Im Juli 2022 senkte Walmart seine Gewinnprognosen für das zweite Quartal und das laufende Jahr aufgrund der Auswirkungen der Inflation auf die Kaufgewohnheiten der Kunden. Das Unternehmen führte Bedenken über einen möglichen wirtschaftlichen Abschwung an und warnte, dass Entlassungen im E-Commerce-Sektor bevorstehen könnten. Gerade der Mode-Bereich bei Walmart war laut Aussage von Walmarkt CEO Doug McMillon besonders unter Druck geraten.

Zalando hatte im Juli seine Erwartungen für 2022 deutlich nach unten korrigiert und rechnete nur noch mit 10,5 Mrd Euro Umsatz für 2022 (statt zuvor 12 Mrd Euro). Die GMV-Erwartungen hat Zalando von 17 Mrd. Euro auf 15 Mrd. Euro reduziert.

Direkter Konkurrent About You war dabei zeitgleich weniger pessimistisch: Das Unternehmen bekräftigte seinen Ausblick für 2022 und sprach von robustem Umsatzwachstum.

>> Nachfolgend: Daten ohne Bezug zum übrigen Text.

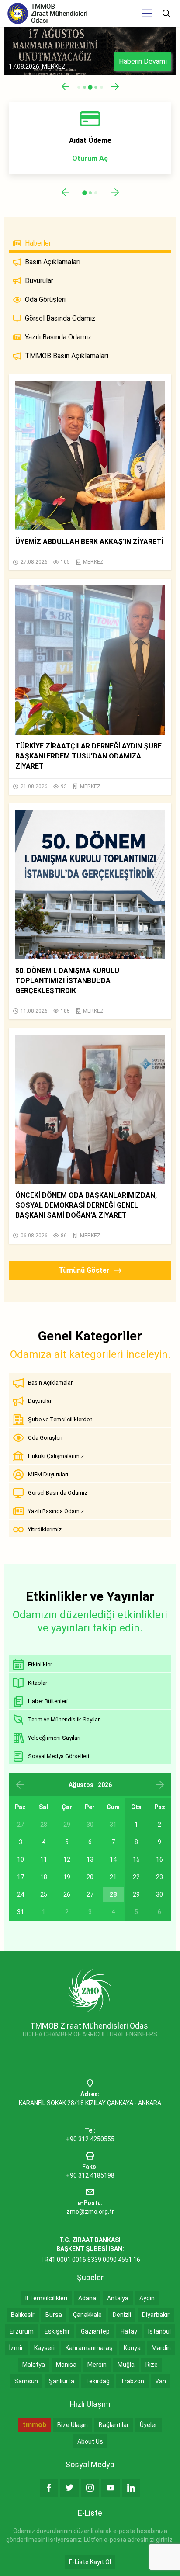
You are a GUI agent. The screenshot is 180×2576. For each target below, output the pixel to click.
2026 (105, 1784)
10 (20, 1859)
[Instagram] (90, 2488)
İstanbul (159, 2331)
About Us (90, 2441)
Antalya (117, 2298)
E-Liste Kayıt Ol (90, 2562)
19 (66, 1876)
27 (90, 1894)
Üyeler (148, 2424)
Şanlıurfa (61, 2381)
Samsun (26, 2381)
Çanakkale (87, 2314)
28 (113, 1894)
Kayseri (44, 2347)
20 (90, 1876)
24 (20, 1894)
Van (160, 2381)
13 (90, 1859)
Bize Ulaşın (72, 2424)
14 (113, 1859)
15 (136, 1859)
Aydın (147, 2298)
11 (43, 1859)
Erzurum (22, 2331)
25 (43, 1894)
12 (66, 1859)
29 (136, 1894)
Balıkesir (23, 2314)
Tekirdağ (97, 2381)
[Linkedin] (131, 2488)
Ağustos (81, 1784)
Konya (132, 2347)
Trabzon (132, 2381)
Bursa (53, 2314)
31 (20, 1911)
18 (43, 1876)
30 (159, 1894)
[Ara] (166, 13)
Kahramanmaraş (89, 2347)
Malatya (33, 2364)
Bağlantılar (114, 2424)
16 (159, 1859)
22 (136, 1876)
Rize (151, 2364)
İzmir (16, 2347)
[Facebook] (49, 2488)
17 (20, 1876)
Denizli (122, 2314)
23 (159, 1876)
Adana (87, 2298)
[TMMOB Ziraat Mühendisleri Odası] (90, 1989)
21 (113, 1876)
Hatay (129, 2331)
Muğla (126, 2364)
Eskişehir (57, 2331)
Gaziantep (95, 2331)
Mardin (161, 2347)
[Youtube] (110, 2488)
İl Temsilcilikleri (46, 2298)
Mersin (97, 2364)
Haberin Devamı (143, 61)
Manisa (66, 2364)
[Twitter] (69, 2488)
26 (66, 1894)
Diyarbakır (156, 2314)
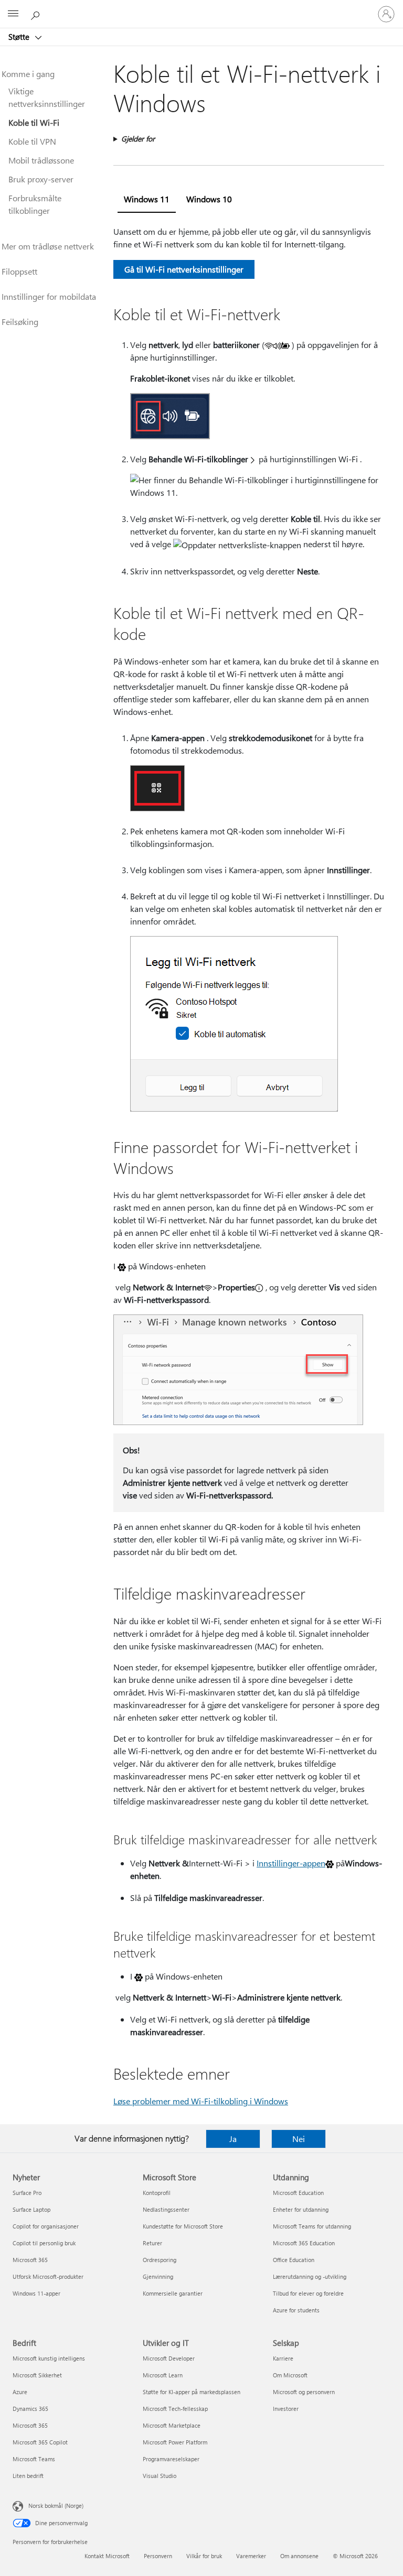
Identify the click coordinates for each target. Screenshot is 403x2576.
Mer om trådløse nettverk (48, 246)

August 2022: Bei Walmart war dann doch alles nur halb so schlimm?

Die jüngste Ankündigung von Walmart, dass sein Umsatz im zweiten Quartal trotz der Angst vor einer inflationsbedingten Veränderungen im Verbraucherverhalten um 8,4 % gestiegen ist, ist eine gute Nachricht für den globalen Einzelhandelssektor.

Zeichen für einen weiteren Abschwung im globalen Einzelhandel & E-Commerce

Auch wenn die Prognose schwerfällt, sehen einige Branchenbeobachter Zeichen für eine Verschärfung des Abschwungs in der Handelsbranche:

Der E-Commerce-Umsatz stagniert, nachdem er in den Jahren 2020 und 2021 stark angestiegen war. Und obwohl sich die Besucherzahlen im Einzelhandel von den Tiefstständen der Pandemie erholt haben, liegen sie immer noch unter dem Niveau vor der Pandemie. Jahrelange Trends, darunter der Niedergang der Kaufhäuser wie Kaufhof / Karstadt, zeigen keine Anzeichen für eine Umkehr. Trotz der gesunden Verbrauchernachfrage könnten sich die Unternehmen auf einen wirtschaftlichen Abschwung einstellen.

Im Zuge der Umstellung des Einzelhandels vom stationären auf den Online-Handel werden in den kommenden Monaten viele Arbeitsplätze wegfallen. Dazu gehören auch Entlassungen, die aufgrund der wachsenden wirtschaftlichen Unsicherheit drohen. Einige dieser Stellen können jedoch an anderer Stelle innerhalb des Unternehmens (eben dem E-Commerce) oder in anderen Bereichen wie Nachhaltigkeit, Technologie oder Logistik besetzt werden.

Zeichen für eine weiterhin positive Wachstumsperspektive

Aber man kann es auch alles wesentlich positiver sehen:

Niemand hat damit gerechnet, dass der Online-Shopping-Boom der Pandemie ewig anhalten würde, aber die schnelle Rückkehr zum Normalzustand vor der Pandemie hat viele in der Branche überrascht. Was oft vergessen wird: Der Trend vor der Pandemie bei der E-Commerce jedes Jahr ein paar Prozentpunkte mehr der Verbraucherausgaben für sich beansprucht, war jahrelang sehr stabil und wird es auch wieder sein. Viele Einzelhändler sind auch in einer besseren Position, um aus diesem geordneten Übergang Kapital zu schlagen. 

Der pandemische Schock in der Lieferkette löst sich langsam auf. Der lange logistische Albtraum der Modebranche könnte bald ein Ende haben. Die Schifffahrtskosten sinken zusammen mit den Treibstoffpreisen. Aber wenn sich der Trend fortsetzt, wäre das ein Wendepunkt für die Einzelhändler, die dann besser vorhersagen können, wann die Ware eintrifft und was es kostet, sie von den Fabriken in die Läden und Lagerhäuser zu bringen.